Source: U.S. Energy Information Administration, State Carbon Dioxide Emissions Data

Carbon dioxide (CO2) emissions associated with coal consumption in the United States fell by a record 231 million metric tons in 2015. More than 60% of the annual decrease occurred in 10 states, led by Texas, Indiana, Ohio, Illinois, and Pennsylvania, according to EIA's state-level carbon dioxide emissions data. Most of the decline in 2015 U.S. coal consumption occurred in the electric power sector, where reduced coal-fired electricity generation was largely offset by higher natural gas-fired electricity generation.

graph of coal emissions in selected states, as explained in the article text
Source: U.S. Energy Information Administration, State Carbon Dioxide Emissions Data
Note: Click to enlarge.

In 2015, a decline in coal emissions occurred in nearly every state.
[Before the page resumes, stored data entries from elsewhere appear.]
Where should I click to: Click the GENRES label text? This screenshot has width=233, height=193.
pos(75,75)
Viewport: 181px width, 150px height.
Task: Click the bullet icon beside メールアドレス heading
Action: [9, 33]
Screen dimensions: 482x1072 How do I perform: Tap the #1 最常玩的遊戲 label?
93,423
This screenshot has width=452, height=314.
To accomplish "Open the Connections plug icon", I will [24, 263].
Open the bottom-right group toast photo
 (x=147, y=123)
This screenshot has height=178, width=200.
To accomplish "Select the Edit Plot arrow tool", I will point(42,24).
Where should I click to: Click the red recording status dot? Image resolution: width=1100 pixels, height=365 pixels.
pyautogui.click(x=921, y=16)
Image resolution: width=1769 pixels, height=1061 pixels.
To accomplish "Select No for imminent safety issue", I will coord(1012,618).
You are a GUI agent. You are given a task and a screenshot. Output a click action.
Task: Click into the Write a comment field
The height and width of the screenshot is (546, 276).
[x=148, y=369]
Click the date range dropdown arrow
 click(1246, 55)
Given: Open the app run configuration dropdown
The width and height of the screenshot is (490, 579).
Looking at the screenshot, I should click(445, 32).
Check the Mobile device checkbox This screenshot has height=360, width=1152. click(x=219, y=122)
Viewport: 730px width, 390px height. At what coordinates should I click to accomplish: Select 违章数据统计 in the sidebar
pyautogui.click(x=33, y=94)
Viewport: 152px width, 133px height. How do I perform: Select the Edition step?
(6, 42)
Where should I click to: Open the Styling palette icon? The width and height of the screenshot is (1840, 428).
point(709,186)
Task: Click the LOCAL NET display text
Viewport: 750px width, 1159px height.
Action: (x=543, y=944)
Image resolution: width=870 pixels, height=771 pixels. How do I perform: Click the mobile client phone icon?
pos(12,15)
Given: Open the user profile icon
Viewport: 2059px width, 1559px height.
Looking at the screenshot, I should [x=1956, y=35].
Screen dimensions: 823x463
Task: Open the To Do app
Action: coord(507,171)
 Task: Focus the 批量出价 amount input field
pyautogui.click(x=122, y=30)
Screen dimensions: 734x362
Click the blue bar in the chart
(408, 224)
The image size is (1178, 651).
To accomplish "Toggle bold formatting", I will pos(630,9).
CO2 emissions from coal only increased in four states during 2015; another three states and the District of Columbia produced zero or nearly zero coal emissions (less than 50,000 metric tons) in both 2014 and 2015. Total energy-related CO2 emissions fell in 2016 and are projected to fall in 2017 and rise in 2018, based on EIA's latest Short-Term Energy Outlook projection.

graph of annual change in coal consumption in selected states, as explained in the article text
Source: U.S. Energy Information Administration, State Energy Data System

In the United States, about 90% of coal is consumed in the electric power sector. Among the top 10 states with the largest coal emissions reductions in 2015, the electric power sector's share of coal consumption ranged from 98% in Texas to 76% in Pennsylvania, based on data from EIA's State Energy Data System. In 2015, Illinois had the largest decline in industrial coal consumption, followed by Alabama and Indiana.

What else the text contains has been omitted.